Work instructions:
Convert the lines of the items below into a JSON list of strings, one string per line, leaving out blank lines.

------------------------------------------------------------------------

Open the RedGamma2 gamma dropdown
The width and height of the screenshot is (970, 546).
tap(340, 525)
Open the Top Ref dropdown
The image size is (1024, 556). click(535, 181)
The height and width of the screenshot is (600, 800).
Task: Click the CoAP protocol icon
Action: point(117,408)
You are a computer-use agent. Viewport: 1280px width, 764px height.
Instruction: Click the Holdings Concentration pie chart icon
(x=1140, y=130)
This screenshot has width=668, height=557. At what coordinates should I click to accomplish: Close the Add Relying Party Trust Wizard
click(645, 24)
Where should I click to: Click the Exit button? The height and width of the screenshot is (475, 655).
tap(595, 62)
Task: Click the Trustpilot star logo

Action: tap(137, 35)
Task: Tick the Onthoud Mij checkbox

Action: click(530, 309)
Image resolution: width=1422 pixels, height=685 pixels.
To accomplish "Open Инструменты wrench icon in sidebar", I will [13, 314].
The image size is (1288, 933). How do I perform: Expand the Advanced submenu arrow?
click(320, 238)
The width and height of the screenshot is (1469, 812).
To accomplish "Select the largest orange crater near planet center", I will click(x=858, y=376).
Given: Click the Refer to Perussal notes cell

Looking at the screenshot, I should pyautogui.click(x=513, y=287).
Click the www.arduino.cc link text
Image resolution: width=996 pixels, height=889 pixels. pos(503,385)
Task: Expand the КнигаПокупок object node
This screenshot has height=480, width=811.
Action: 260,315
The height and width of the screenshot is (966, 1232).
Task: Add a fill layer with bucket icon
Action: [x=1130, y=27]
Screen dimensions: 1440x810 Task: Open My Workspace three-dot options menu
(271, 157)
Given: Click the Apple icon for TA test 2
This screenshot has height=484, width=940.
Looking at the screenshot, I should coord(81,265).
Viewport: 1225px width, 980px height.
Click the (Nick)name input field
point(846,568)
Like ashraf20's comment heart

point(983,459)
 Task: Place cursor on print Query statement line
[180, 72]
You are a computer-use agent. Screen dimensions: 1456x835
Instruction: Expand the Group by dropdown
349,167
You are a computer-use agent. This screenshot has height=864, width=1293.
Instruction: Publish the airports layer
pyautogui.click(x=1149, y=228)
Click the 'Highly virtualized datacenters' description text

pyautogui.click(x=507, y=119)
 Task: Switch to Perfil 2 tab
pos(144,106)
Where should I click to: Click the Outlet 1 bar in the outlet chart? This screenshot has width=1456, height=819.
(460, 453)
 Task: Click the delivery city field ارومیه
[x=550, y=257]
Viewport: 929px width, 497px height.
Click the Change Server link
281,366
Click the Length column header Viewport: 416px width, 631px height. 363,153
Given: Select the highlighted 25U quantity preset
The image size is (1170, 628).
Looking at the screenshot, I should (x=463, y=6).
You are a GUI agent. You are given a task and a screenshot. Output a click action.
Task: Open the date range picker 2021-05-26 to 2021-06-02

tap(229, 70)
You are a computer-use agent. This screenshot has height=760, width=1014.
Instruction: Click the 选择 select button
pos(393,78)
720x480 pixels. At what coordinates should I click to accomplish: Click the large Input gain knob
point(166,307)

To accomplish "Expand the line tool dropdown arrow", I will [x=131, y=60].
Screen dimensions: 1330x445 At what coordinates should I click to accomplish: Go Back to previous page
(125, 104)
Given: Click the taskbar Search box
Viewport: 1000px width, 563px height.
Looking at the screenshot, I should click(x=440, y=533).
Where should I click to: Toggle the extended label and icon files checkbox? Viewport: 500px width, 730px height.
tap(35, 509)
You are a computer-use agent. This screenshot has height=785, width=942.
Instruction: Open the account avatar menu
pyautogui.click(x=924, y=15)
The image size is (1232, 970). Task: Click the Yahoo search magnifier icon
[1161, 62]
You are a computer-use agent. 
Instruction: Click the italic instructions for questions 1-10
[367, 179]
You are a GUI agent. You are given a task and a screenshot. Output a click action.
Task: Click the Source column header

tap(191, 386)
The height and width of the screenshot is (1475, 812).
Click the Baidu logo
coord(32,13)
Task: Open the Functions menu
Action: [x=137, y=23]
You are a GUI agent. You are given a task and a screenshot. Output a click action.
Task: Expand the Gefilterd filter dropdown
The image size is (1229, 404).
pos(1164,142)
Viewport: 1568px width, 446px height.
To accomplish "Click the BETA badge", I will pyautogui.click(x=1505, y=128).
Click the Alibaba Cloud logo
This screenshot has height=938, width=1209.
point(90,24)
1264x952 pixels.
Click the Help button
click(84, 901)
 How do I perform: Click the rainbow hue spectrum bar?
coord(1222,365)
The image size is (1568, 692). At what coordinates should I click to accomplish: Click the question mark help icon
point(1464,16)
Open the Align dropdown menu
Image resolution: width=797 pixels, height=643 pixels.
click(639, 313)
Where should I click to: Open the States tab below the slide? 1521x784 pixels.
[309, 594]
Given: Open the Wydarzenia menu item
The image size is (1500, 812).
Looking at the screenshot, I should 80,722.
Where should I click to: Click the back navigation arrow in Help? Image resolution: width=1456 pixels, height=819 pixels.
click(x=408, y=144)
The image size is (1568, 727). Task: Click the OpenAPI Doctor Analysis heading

------------------------------------------------------------------------

Complete answer:
[
  "Open the RedGamma2 gamma dropdown",
  "The width and height of the screenshot is (970, 546).",
  "tap(340, 525)",
  "Open the Top Ref dropdown",
  "The image size is (1024, 556). click(535, 181)",
  "The height and width of the screenshot is (600, 800).",
  "Task: Click the CoAP protocol icon",
  "Action: point(117,408)",
  "You are a computer-use agent. Viewport: 1280px width, 764px height.",
  "Instruction: Click the Holdings Concentration pie chart icon",
  "(x=1140, y=130)",
  "This screenshot has width=668, height=557. At what coordinates should I click to accomplish: Close the Add Relying Party Trust Wizard",
  "click(645, 24)",
  "Where should I click to: Click the Exit button? The height and width of the screenshot is (475, 655).",
  "tap(595, 62)",
  "Task: Click the Trustpilot star logo",
  "Action: tap(137, 35)",
  "Task: Tick the Onthoud Mij checkbox",
  "Action: click(530, 309)",
  "Image resolution: width=1422 pixels, height=685 pixels.",
  "To accomplish \"Open Инструменты wrench icon in sidebar\", I will [13, 314].",
  "The image size is (1288, 933). How do I perform: Expand the Advanced submenu arrow?",
  "click(320, 238)",
  "The width and height of the screenshot is (1469, 812).",
  "To accomplish \"Select the largest orange crater near planet center\", I will click(x=858, y=376).",
  "Given: Click the Refer to Perussal notes cell",
  "Looking at the screenshot, I should pyautogui.click(x=513, y=287).",
  "Click the www.arduino.cc link text",
  "Image resolution: width=996 pixels, height=889 pixels. pos(503,385)",
  "Task: Expand the КнигаПокупок object node",
  "This screenshot has height=480, width=811.",
  "Action: 260,315",
  "The height and width of the screenshot is (966, 1232).",
  "Task: Add a fill layer with bucket icon",
  "Action: [x=1130, y=27]",
  "Screen dimensions: 1440x810 Task: Open My Workspace three-dot options menu",
  "(271, 157)",
  "Given: Click the Apple icon for TA test 2",
  "This screenshot has height=484, width=940.",
  "Looking at the screenshot, I should coord(81,265).",
  "Viewport: 1225px width, 980px height.",
  "Click the (Nick)name input field",
  "point(846,568)",
  "Like ashraf20's comment heart",
  "point(983,459)",
  " Task: Place cursor on print Query statement line",
  "[180, 72]",
  "You are a computer-use agent. Screen dimensions: 1456x835",
  "Instruction: Expand the Group by dropdown",
  "349,167",
  "You are a computer-use agent. This screenshot has height=864, width=1293.",
  "Instruction: Publish the airports layer",
  "pyautogui.click(x=1149, y=228)",
  "Click the 'Highly virtualized datacenters' description text",
  "pyautogui.click(x=507, y=119)",
  " Task: Switch to Perfil 2 tab",
  "pos(144,106)",
  "Where should I click to: Click the Outlet 1 bar in the outlet chart? This screenshot has width=1456, height=819.",
  "(460, 453)",
  " Task: Click the delivery city field ارومیه",
  "[x=550, y=257]",
  "Viewport: 929px width, 497px height.",
  "Click the Change Server link",
  "281,366",
  "Click the Length column header Viewport: 416px width, 631px height. 363,153",
  "Given: Select the highlighted 25U quantity preset",
  "The image size is (1170, 628).",
  "Looking at the screenshot, I should (x=463, y=6).",
  "You are a GUI agent. You are given a task and a screenshot. Output a click action.",
  "Task: Open the date range picker 2021-05-26 to 2021-06-02",
  "tap(229, 70)",
  "You are a computer-use agent. This screenshot has height=760, width=1014.",
  "Instruction: Click the 选择 select button",
  "pos(393,78)",
  "720x480 pixels. At what coordinates should I click to accomplish: Click the large Input gain knob",
  "point(166,307)",
  "To accomplish \"Expand the line tool dropdown arrow\", I will [x=131, y=60].",
  "Screen dimensions: 1330x445 At what coordinates should I click to accomplish: Go Back to previous page",
  "(125, 104)",
  "Given: Click the taskbar Search box",
  "Viewport: 1000px width, 563px height.",
  "Looking at the screenshot, I should click(x=440, y=533).",
  "Where should I click to: Toggle the extended label and icon files checkbox? Viewport: 500px width, 730px height.",
  "tap(35, 509)",
  "You are a computer-use agent. This screenshot has height=785, width=942.",
  "Instruction: Open the account avatar menu",
  "pyautogui.click(x=924, y=15)",
  "The image size is (1232, 970). Task: Click the Yahoo search magnifier icon",
  "[1161, 62]",
  "You are a computer-use agent. ",
  "Instruction: Click the italic instructions for questions 1-10",
  "[367, 179]",
  "You are a GUI agent. You are given a task and a screenshot. Output a click action.",
  "Task: Click the Source column header",
  "tap(191, 386)",
  "The height and width of the screenshot is (1475, 812).",
  "Click the Baidu logo",
  "coord(32,13)",
  "Task: Open the Functions menu",
  "Action: [x=137, y=23]",
  "You are a GUI agent. You are given a task and a screenshot. Output a click action.",
  "Task: Expand the Gefilterd filter dropdown",
  "The image size is (1229, 404).",
  "pos(1164,142)",
  "Viewport: 1568px width, 446px height.",
  "To accomplish \"Click the BETA badge\", I will pyautogui.click(x=1505, y=128).",
  "Click the Alibaba Cloud logo",
  "This screenshot has height=938, width=1209.",
  "point(90,24)",
  "1264x952 pixels.",
  "Click the Help button",
  "click(84, 901)",
  " How do I perform: Click the rainbow hue spectrum bar?",
  "coord(1222,365)",
  "The image size is (1568, 692). At what coordinates should I click to accomplish: Click the question mark help icon",
  "point(1464,16)",
  "Open the Align dropdown menu",
  "Image resolution: width=797 pixels, height=643 pixels.",
  "click(639, 313)",
  "Where should I click to: Open the States tab below the slide? 1521x784 pixels.",
  "[309, 594]",
  "Given: Open the Wydarzenia menu item",
  "The image size is (1500, 812).",
  "Looking at the screenshot, I should 80,722.",
  "Where should I click to: Click the back navigation arrow in Help? Image resolution: width=1456 pixels, height=819 pixels.",
  "click(x=408, y=144)",
  "The image size is (1568, 727). Task: Click the OpenAPI Doctor Analysis heading"
]